____ STUDY MATERIAL
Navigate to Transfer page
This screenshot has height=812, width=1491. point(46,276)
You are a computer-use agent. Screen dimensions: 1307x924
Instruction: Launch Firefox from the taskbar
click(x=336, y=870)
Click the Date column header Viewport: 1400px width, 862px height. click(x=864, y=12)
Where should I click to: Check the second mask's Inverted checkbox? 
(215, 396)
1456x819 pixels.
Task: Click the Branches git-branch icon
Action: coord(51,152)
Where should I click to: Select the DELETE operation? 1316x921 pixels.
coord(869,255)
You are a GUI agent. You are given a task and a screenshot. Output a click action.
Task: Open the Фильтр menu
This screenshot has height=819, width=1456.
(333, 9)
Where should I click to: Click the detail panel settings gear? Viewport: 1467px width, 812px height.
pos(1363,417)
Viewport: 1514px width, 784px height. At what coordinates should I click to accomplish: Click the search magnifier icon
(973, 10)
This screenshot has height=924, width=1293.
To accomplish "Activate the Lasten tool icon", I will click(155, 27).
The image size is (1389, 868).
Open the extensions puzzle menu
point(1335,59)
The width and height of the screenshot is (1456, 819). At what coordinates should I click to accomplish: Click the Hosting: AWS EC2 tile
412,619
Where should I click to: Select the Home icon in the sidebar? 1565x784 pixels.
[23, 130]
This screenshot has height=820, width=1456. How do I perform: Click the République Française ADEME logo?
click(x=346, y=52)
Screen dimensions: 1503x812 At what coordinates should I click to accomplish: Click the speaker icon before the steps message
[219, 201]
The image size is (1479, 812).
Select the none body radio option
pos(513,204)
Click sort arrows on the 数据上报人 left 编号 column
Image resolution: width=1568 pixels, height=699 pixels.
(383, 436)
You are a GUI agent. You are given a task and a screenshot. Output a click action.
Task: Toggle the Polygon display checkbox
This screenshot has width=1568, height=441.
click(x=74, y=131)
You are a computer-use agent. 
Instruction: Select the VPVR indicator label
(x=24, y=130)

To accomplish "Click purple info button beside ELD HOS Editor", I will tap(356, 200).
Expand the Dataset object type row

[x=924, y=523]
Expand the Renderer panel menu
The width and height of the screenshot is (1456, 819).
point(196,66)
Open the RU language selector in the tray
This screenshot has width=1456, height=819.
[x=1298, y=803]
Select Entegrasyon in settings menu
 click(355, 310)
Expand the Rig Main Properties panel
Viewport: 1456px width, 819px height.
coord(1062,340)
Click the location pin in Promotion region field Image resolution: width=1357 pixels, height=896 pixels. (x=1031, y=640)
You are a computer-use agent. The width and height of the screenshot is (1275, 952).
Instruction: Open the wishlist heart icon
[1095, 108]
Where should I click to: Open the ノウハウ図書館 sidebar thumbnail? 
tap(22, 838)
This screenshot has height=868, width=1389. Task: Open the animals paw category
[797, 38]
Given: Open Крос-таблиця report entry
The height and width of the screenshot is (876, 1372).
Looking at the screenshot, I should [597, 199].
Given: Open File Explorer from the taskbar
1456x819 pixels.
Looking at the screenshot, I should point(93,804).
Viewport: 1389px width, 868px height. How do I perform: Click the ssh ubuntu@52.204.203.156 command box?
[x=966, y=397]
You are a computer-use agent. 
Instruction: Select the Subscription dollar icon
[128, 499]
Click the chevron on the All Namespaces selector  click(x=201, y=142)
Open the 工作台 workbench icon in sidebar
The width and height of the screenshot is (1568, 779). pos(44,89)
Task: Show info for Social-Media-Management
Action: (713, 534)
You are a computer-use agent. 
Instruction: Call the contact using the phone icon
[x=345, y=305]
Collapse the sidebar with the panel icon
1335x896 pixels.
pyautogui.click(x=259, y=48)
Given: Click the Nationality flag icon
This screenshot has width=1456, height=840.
________
**WORK REQUEST**
If a line in the data above holds the word "size", count it; give only the total.

**OUTPUT FOR THIS TASK**
2